It’s hard not to envy Gavin Thurston. His 30-year career behind the camera has allowed him to gaze upon the birds of the Galapagos, chimps in the Congo, and black-footed ferrets in Nebraska. Thurston has scooped up awards and collaborated with some lofty figures: on one of many trips with Sir David Attenborough, Thurston found time to introduce the great man to the songs of Monty Python.
The going has often been tough: some ‘plane crashes, wars, coups, near-death experiences and a kidnap attempt thrown in to boot’. He was once punched by a silverback gorilla. The mundane inconveniences of the well-travelled wildlife cameraman also take their toll. You lose your way, endure sleepless nights, succumb to illness and, perhaps worst of all, you are separated from your nearest and dearest for long spells: Thurston calculates that he has spent, on average, 220 days per year away from home.

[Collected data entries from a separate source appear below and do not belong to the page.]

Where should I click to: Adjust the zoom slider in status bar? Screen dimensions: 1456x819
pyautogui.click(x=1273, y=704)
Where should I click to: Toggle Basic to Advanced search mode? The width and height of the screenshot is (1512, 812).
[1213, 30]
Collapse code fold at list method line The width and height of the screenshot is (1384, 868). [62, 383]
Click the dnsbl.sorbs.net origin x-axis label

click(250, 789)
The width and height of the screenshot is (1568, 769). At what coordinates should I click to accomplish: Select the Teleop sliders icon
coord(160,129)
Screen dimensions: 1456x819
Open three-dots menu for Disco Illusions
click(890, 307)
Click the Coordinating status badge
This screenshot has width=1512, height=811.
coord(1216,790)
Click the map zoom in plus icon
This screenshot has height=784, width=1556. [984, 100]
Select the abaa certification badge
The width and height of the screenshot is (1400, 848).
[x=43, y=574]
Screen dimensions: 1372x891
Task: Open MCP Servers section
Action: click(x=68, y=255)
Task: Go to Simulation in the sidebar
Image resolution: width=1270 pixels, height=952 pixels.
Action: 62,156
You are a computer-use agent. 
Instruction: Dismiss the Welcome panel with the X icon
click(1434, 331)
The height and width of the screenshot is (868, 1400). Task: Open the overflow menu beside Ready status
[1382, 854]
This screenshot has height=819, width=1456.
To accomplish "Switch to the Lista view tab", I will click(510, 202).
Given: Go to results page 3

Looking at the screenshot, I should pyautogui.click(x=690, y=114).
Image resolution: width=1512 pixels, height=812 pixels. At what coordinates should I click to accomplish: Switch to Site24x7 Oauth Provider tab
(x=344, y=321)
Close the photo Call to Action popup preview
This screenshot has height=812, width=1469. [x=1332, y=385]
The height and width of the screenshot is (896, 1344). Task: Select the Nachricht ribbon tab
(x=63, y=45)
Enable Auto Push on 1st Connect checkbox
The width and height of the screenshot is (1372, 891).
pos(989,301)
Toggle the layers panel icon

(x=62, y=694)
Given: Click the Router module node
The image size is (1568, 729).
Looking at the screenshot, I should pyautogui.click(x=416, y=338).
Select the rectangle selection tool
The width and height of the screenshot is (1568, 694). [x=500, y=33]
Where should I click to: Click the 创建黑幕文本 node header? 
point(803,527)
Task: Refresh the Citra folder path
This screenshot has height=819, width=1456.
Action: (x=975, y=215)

It has, for Thurston, been a worthwhile sacrifice. He stands in awe of the glamorous creatures he has encountered – the Sumatran tigers or the 50,000-strong herds of Canadian caribou. But he also has a soft spot for the little guys: termites are a particular favourite, what with their extraordinary organisational skills and plucky resistance to intrusive swarms of ants. The people he has met also garner praise: the masters of bushcraft in Kenya, the fixer able to negotiate his way through Indonesian airport red-tape, or the hardy French sailor who, ‘chain-smoking and concentrating intensely’ kept the boat afloat in choppy Antarctic seas for hours on end.
Thurston has had the honour of filming geckos begging insects for a drop of honeydew and the curious experience of hitching a lift on a naturist cruise to film whales off America’s Pacific coast. All a long and wonderful way from the borrowed Box Brownie of his school days.